RESEARCHERS have developed a novel preclinical model that could accelerate the development of non-hormonal male contraceptives by demonstrating that a human fertility gene can rescue infertility in mice. The study focused on two testis-specific serine proteases—PRSS55 and TMPRSS12—both essential for male fertility in mice.
Using genetic engineering, scientists created transgenic mouse lines that express human PRSS55 or TMPRSS12 on infertile knockout backgrounds. Strikingly, human PRSS55—especially when modified with an intracellular 3xFLAG tag—successfully restored male fertility, with RES TM males producing offspring at levels comparable to healthy controls. This suggests that human PRSS55 can functionally substitute for its mouse counterpart and supports the use of the RES TM line as a reliable model for testing potential contraceptives targeting PRSS55.

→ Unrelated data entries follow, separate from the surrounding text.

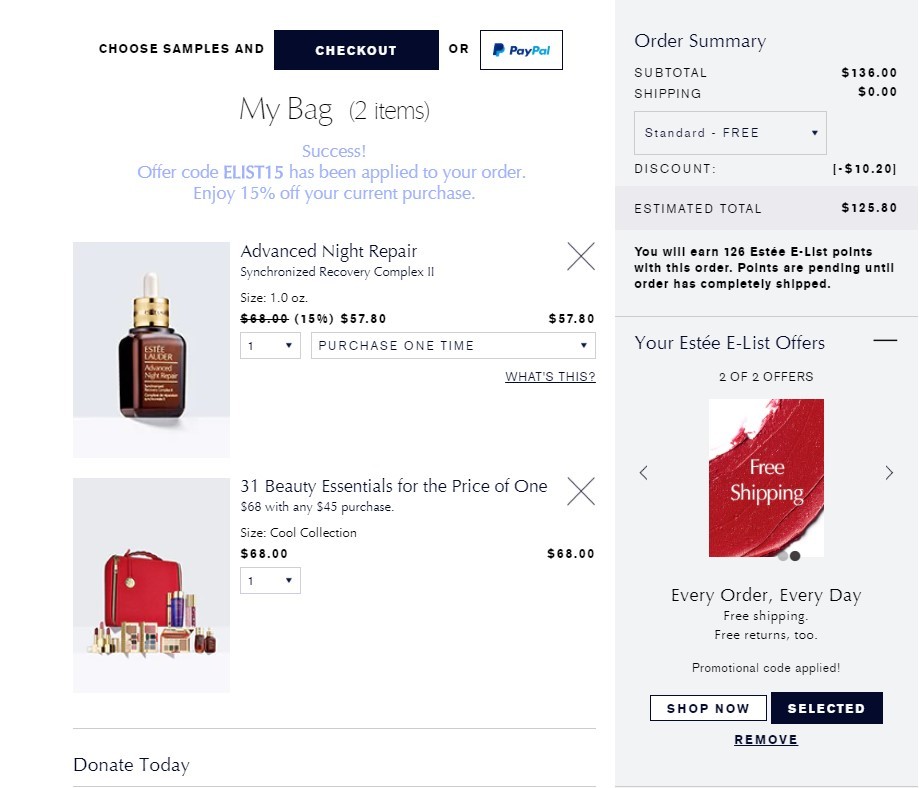Toggle the Selected offer button

(x=826, y=708)
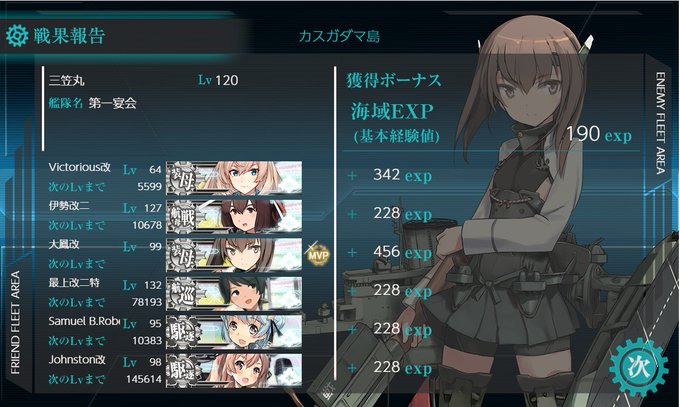Image resolution: width=680 pixels, height=407 pixels.
Task: Select 最上改二特's 航巡 ship-type icon
Action: tap(182, 293)
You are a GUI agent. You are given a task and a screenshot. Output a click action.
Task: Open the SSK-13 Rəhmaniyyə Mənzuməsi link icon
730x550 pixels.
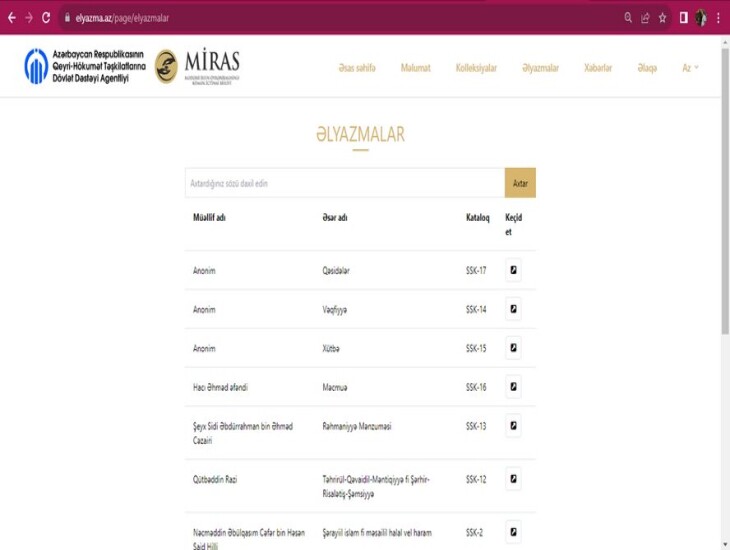[513, 426]
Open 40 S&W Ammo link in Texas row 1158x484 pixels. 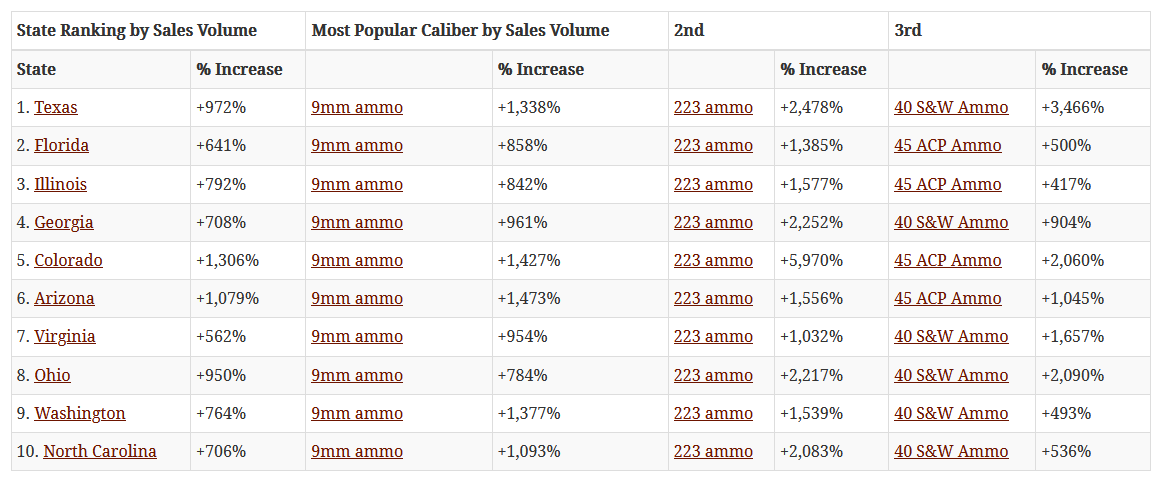(x=951, y=108)

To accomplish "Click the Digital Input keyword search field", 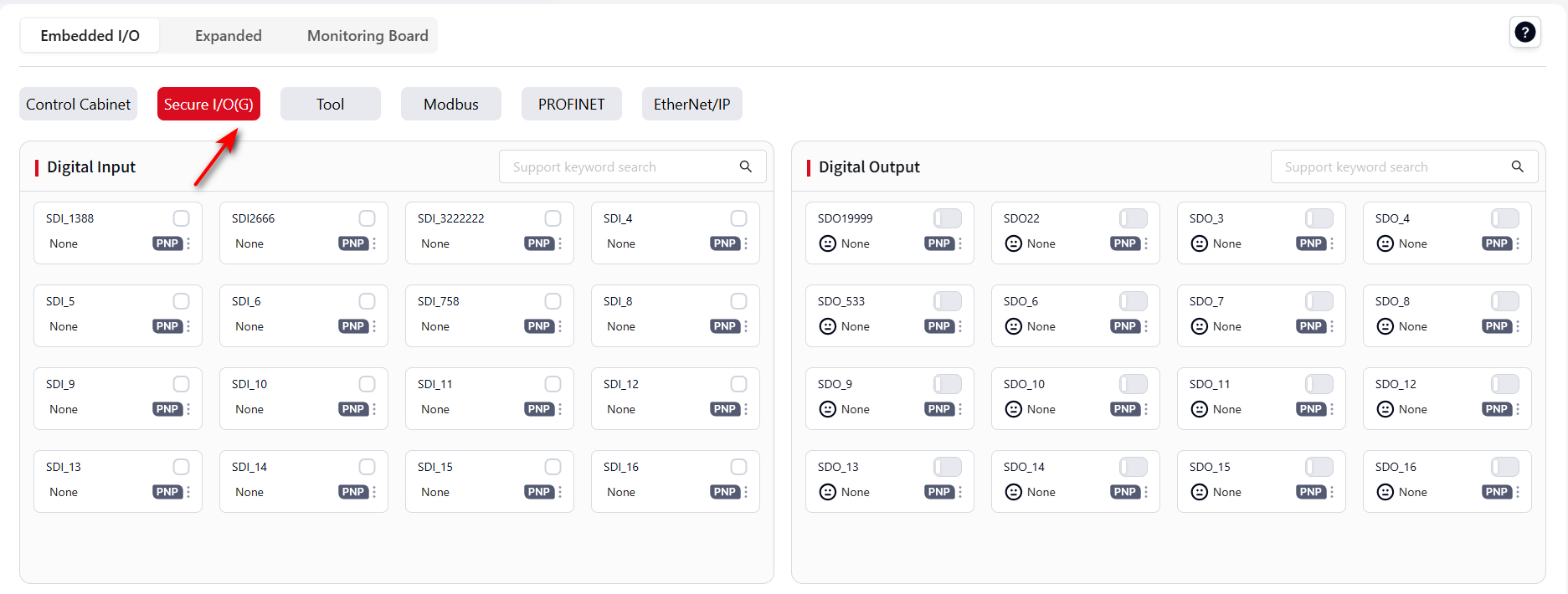I will tap(615, 167).
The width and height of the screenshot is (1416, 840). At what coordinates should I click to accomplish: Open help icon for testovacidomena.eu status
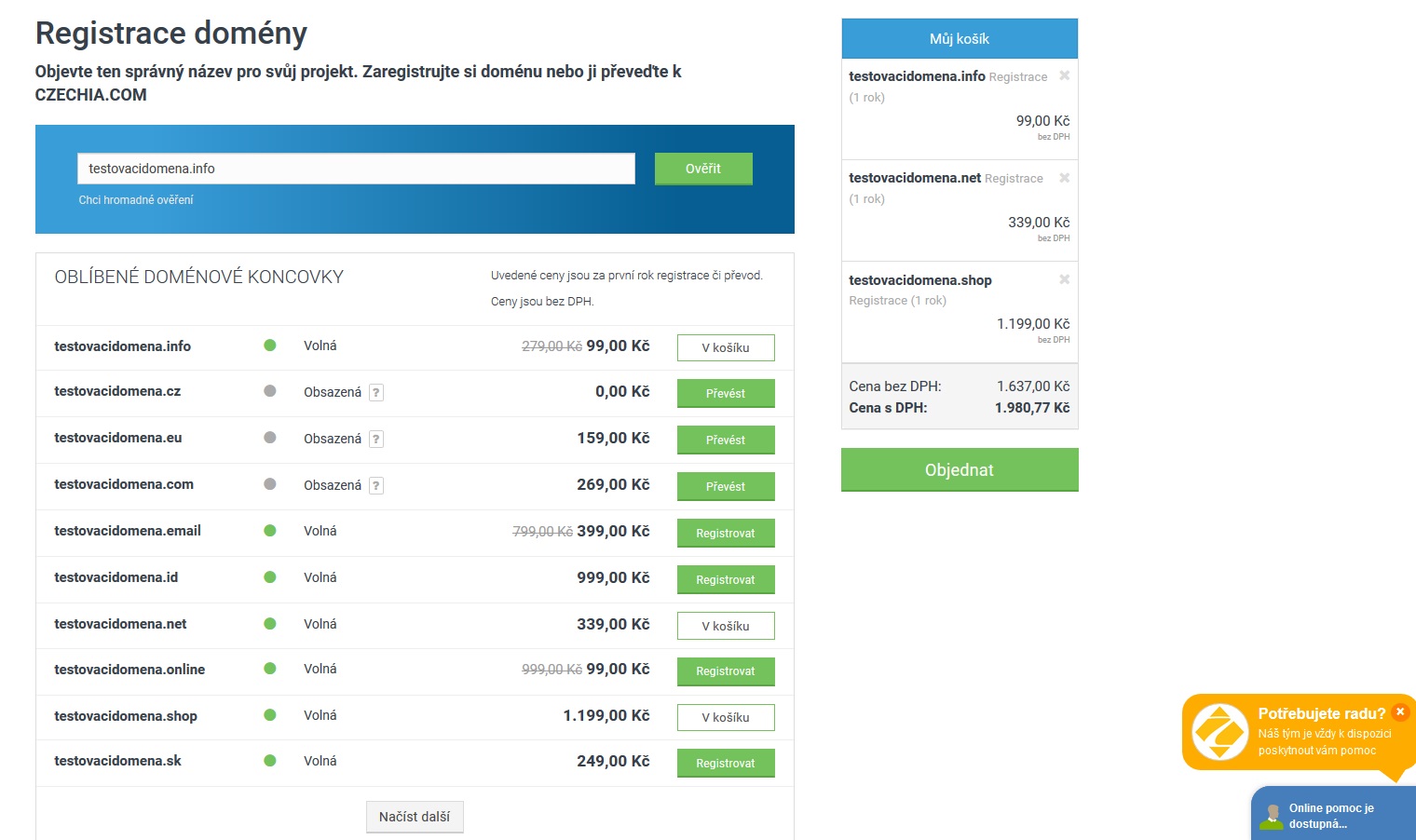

However, the results were less promising for TMPRSS12. Despite successful mRNA expression, the human version of this gene failed to rescue fertility, with transgenic males showing impaired sperm motility and function. This outcome may be linked to differences in protein function between species or technical limitations in protein expression.
Overall, the study offers a critical step forward in contraceptive science by providing a validated animal model to test non-hormonal approaches targeting human sperm-specific proteins.
Reference
Sutton CM et al. Rescue of male infertility by human PRSS55 in transgenic mice establishes a contraceptive research model. Sci Rep. 2025;DOI: 10.1038/s41598-025-09604-9.